Washington A Casa Branca disse ontem que o Papa João Paulo II tem direito de fazer pronunciamentos públicos contra a guerra, mas que estes não serão o fator decisivo para uma possível ação contra o Iraque.
O presidente norte-americano George W. Bush ''tomará suas decisões com base no que pensa ser correto para proteger o povo do país'', disse o porta-voz presidencial Ari Fleischee aos jorlistas. Durante uma conversa com o primeiro-ministro britânico Tony Blair no dia 22 de fevereiro, o Papa exortou Blair a fazer ''todos os esforços possíveis para evitar novas divisões no mundo'' e ''afastar a tragédia de uma guerra'' com o Iraque. ''O papado é considerado uma nação soberana também neste caso. O Papa historicamente teve um papel no diálogo mundial. É um direito do papado iniciar o diálogo'', acrescentou o porta-voz da Casa Branca.

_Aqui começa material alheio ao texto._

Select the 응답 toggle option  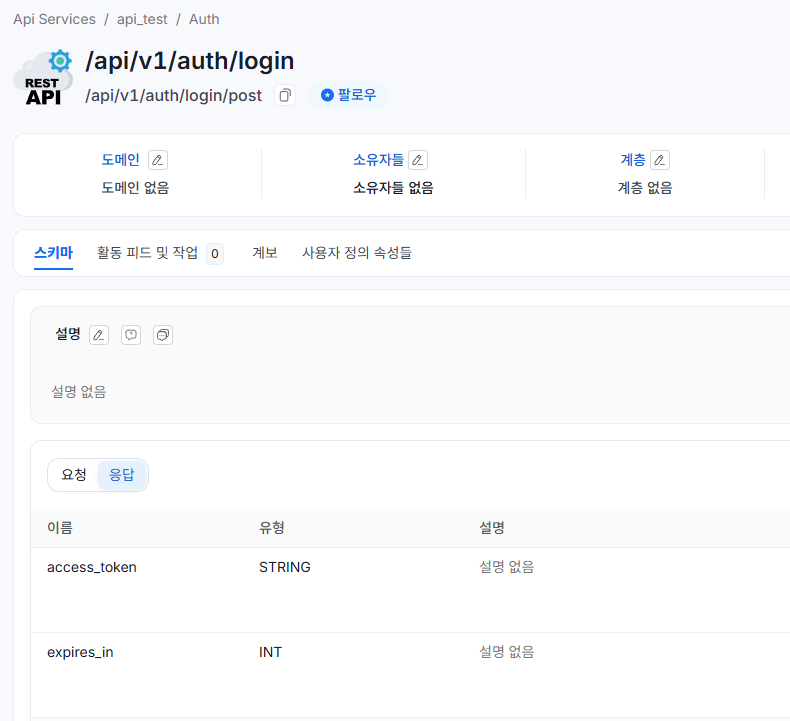(x=122, y=475)
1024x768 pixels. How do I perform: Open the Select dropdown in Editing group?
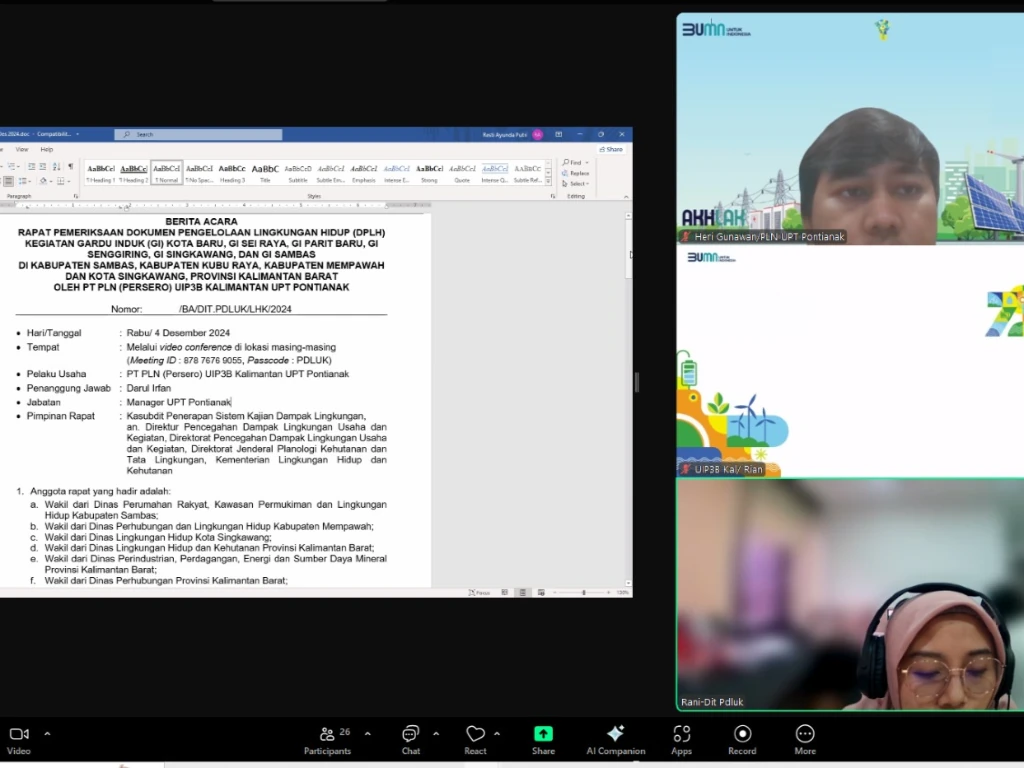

Com aznar A diplomacia do Vaticano trabalha com afinco há semanas para encontrar uma saída pacífica para a crise iraquiana, tema que será abordado hoje com o chefe do Governo espanhol, José María Aznar, durante uma audiência particular om o papa João Paulo II.
O Papa se reuniu ontem com o vice-presidente da assembléia do Irã, Mohammed-Reza Khatami.
Com Aznar, representante de um dos países mais católicos do mundo, aliado da Grã-Bretanha e Estados Unidos, o Papa apelará com toda sua autoridade moral para que se comprometa com uma saída política.